Une musique en partage : l’art libre comme philosophie
Dans une démarche résolument tournée vers le partage, Le Crapaud et la Morue propose sa musique en téléchargement gratuit sur Bandcamp, dans le cadre d’une philosophie d’art libre. « Tous nos morceaux sont déclarés en art libre, ce qui signifie que les gens peuvent les utiliser, les remixer ou les transformer à condition de nous créditer », explique JB. Si le téléchargement est gratuit, les auditeurs peuvent également choisir de faire un don pour soutenir le groupe. « Cela nous coûte de l’argent de produire cette musique, donc ceux qui souhaitent nous aider peuvent le faire », ajoute-t-il. Le groupe propose également des formats physiques, comme des vinyles pour leurs deux premiers albums et des CD pour leur EP. Ces produits sont disponibles en ligne ou lors de leurs concerts.
Un clip tourné à Blois
Lorsqu’il s’est agi de choisir un morceau à mettre en image, La Roupette s’est imposé naturellement. « Ce titre avait un potentiel cinématographique évident », confie JB. La chanson, avec ses variations de rythme et son final épique, offrait un terrain fertile pour une narration visuelle riche et dynamique. Pour ce projet ambitieux, le groupe a fait appel à Gabriel Ariñ Pillot, réalisateur et scénariste basé à Blois.

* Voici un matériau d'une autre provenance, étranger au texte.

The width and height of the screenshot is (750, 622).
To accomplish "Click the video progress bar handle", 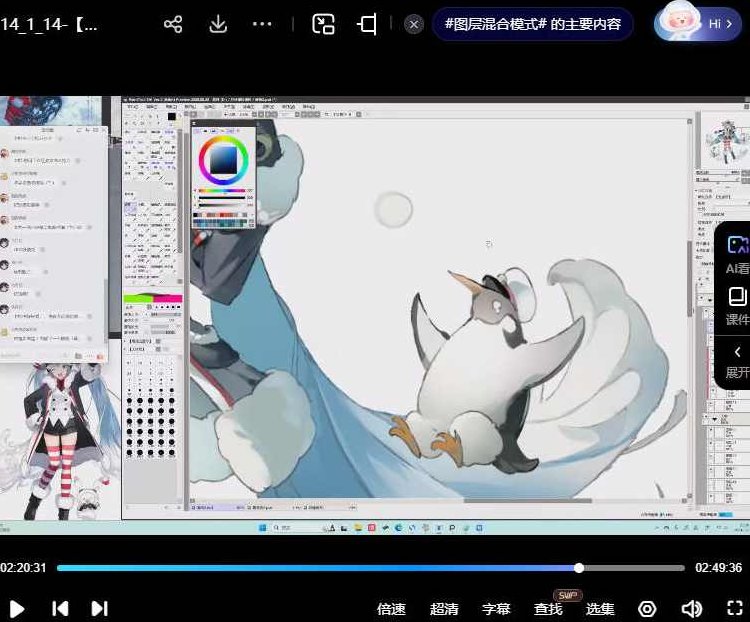I will coord(579,568).
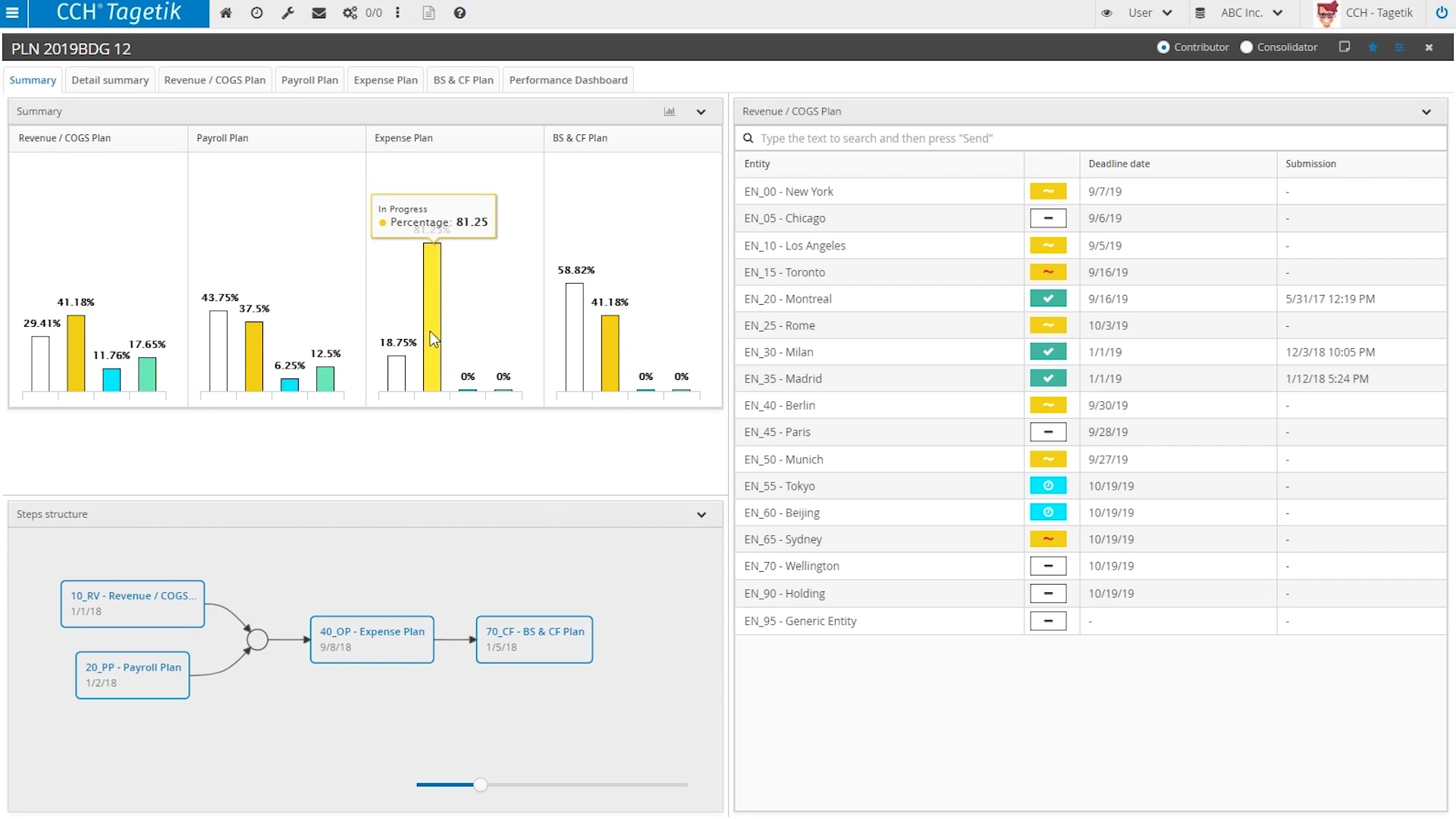Click the Revenue / COGS Plan button
The height and width of the screenshot is (819, 1456).
tap(214, 80)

Installé à Blois, Gabriel Ariñ Pillot a une appétence pour les clips. Une forme de travail différente qu’il a connu avec des groupes comme Ultra Vomit, figures majeures de la scène métal française. « Je traite chaque clip comme un court-métrage », explique-t-il. « Si je peux raconter une histoire, je le fais. » Avec La Roupette, il trouve l’opportunité parfaite pour expérimenter avec des cascades, une envie qu’il avait depuis longtemps.

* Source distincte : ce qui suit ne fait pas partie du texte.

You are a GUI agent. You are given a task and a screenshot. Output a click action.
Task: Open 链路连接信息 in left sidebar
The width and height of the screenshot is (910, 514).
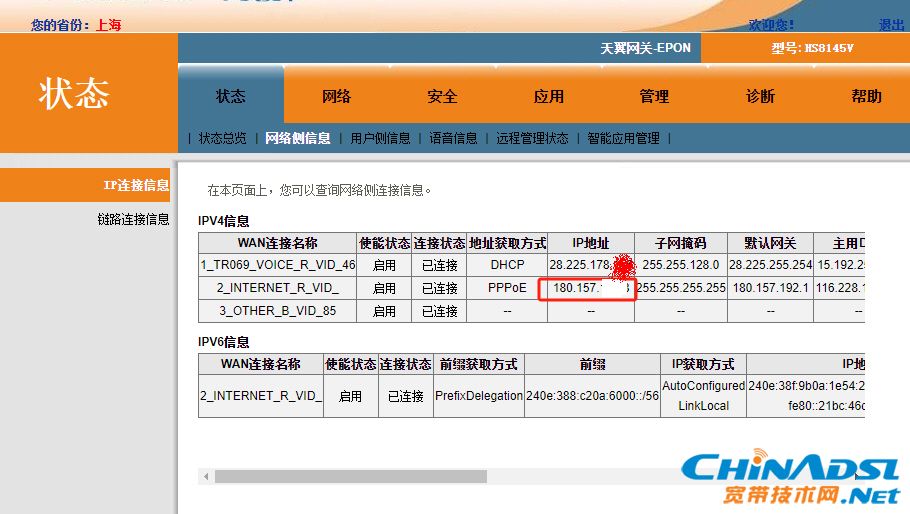coord(133,219)
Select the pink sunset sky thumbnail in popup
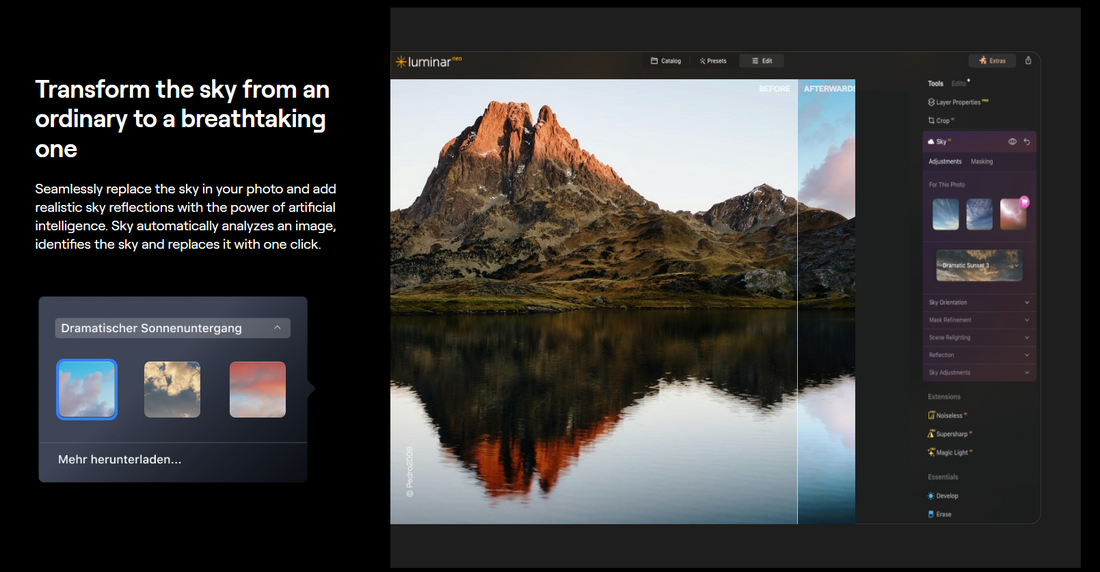1100x572 pixels. (257, 389)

Gabriel fait appel à La Compagnie 85, un collectif de cascadeurs basé à Paris. « Ce sont des jeunes très motivés, formés dans la même école, qui travaillent autant dans le spectacle vivant que dans le cinéma », précise-t-il. Les cascadeurs apportent leur expertise à des scènes impressionnantes, comme une chute de plusieurs mètres depuis la mezzanine de la salle d’escalade Péka bloc, à Blois. En parallèle, Gabriel s’est chargé de la réalisation des effets spéciaux, une discipline qu’il souhaitait revisiter. Initialement, seuls cinq ou six plans truqués étaient prévus, mais l’ambition a rapidement grandi : le clip en compte finalement 25. « On n’a pas su se limiter, mais c’était nécessaire pour raconter l’histoire », explique-t-il.

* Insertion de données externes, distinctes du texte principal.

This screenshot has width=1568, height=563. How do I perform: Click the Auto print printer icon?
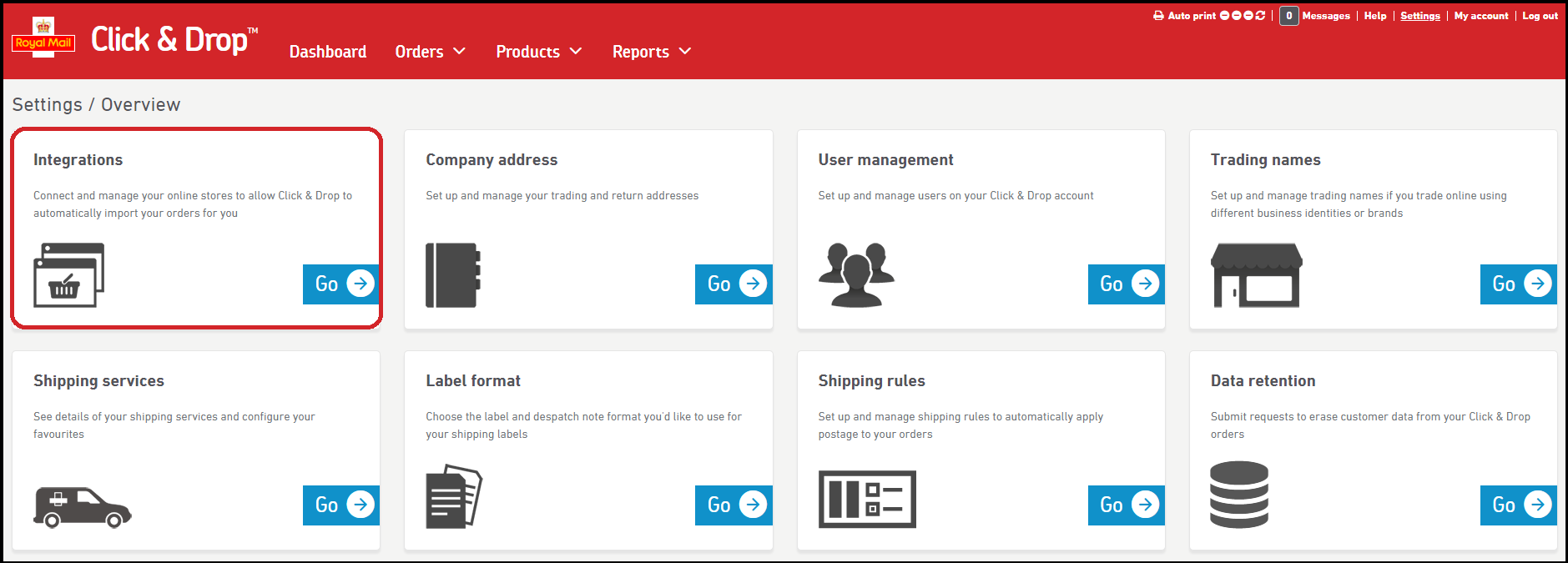click(x=1158, y=16)
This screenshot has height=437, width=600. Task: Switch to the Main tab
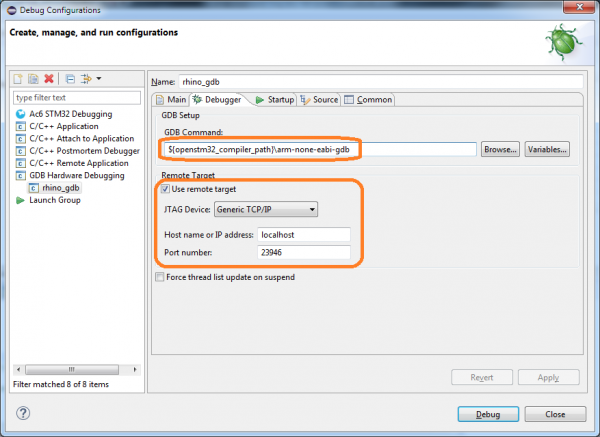pos(170,100)
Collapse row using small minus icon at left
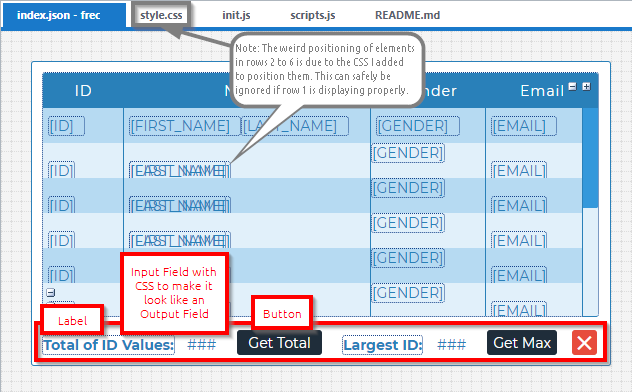Viewport: 632px width, 392px height. point(51,292)
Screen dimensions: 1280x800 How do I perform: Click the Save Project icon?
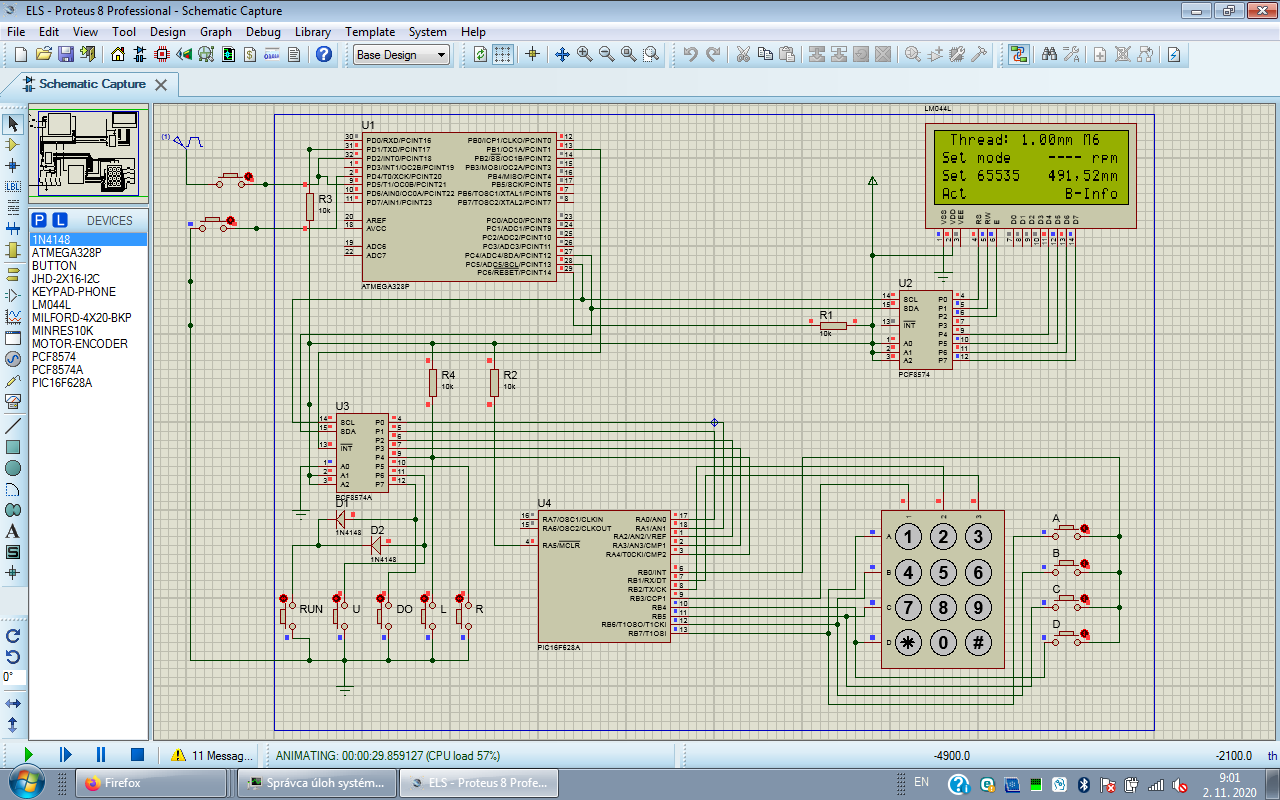[x=65, y=54]
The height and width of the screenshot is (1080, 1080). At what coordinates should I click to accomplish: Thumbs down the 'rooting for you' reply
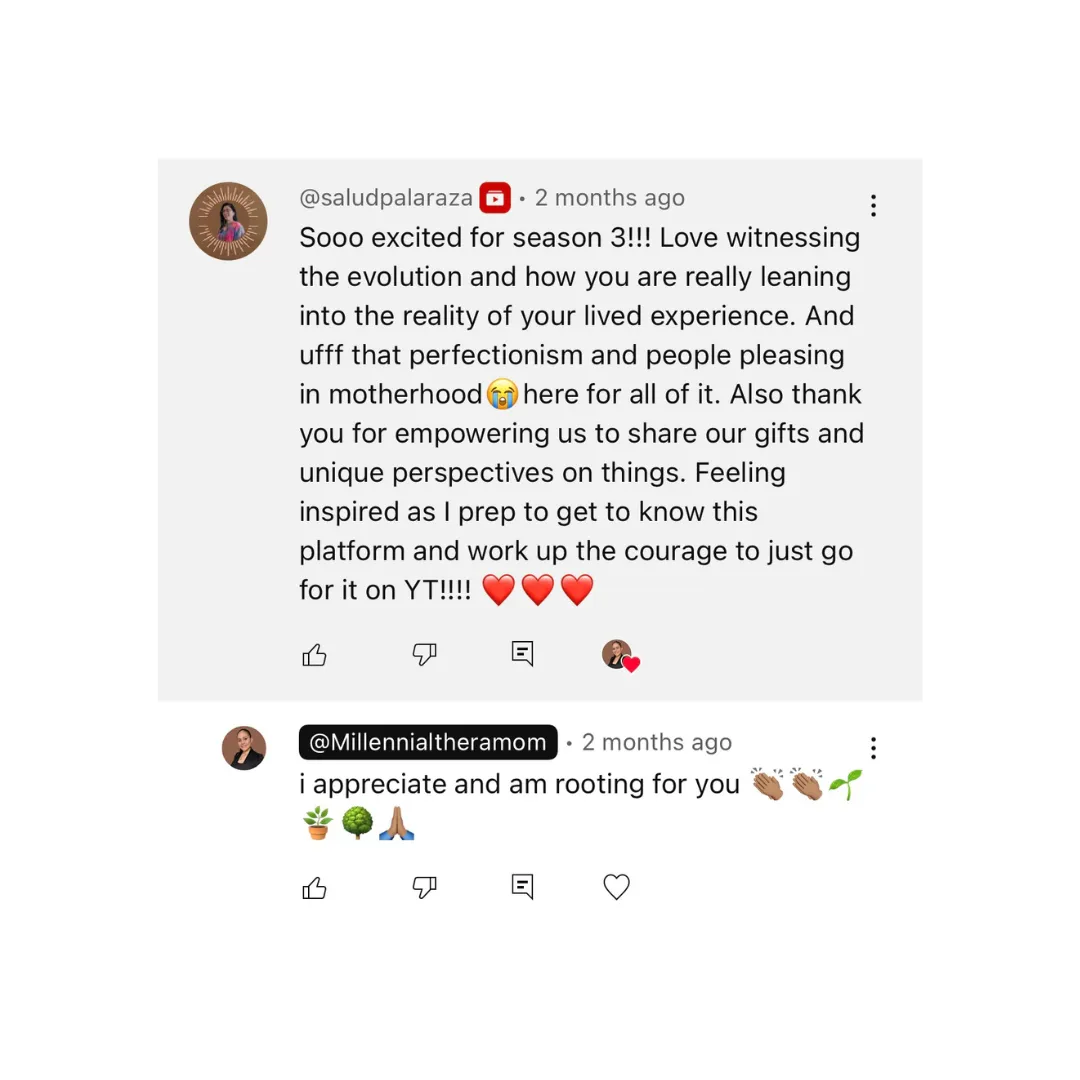(x=424, y=887)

Blois, un décor cinématographique idéal
Le choix de Blois comme lieu de tournage ne doit rien au hasard. Gabriel, installé dans la ville, est sensible à son potentiel cinématographique. « Blois regorge de petits recoins magnifiques qui créent une ambiance unique », dit-il. Parmi les lieux utilisés figurent le Jardin des Lices, ou encore l’axe Denis-Papin et le pont Jacques-Gabriel, des endroits emblématiques qui se prêtent parfaitement à la narration visuelle du clip.
Le tournage, qui s’est déroulé en août 2024, a mobilisé une équipe enthousiaste et créative. Une demi-journée a été consacrée à la préparation des cascades, un délai serré mais efficacement utilisé grâce à l’implication des cascadeurs et de la comédienne, novice dans cet exercice. Les répétitions se sont prolongées tard dans la nuit, avec une attention particulière portée à la précision des chorégraphies.
Le clip de La Roupette reflète parfaitement l’esprit de Le Crapaud et la Morue : un mélange de sérieux et d’humour décalé. Gabriel décrit cet équilibre : « Ce n’est pas parce que le ton est léger qu’on doit négliger la qualité. » Le clip, désormais disponible sur YouTube (à voir ci dessus).
- Deux concerts à venir à Blois : le vendredi 6 décembre 2024 à Les Temps d’Arts et le samedi 7 décembre au Chato’do dans le cadre de la soirée «All Stars 1994».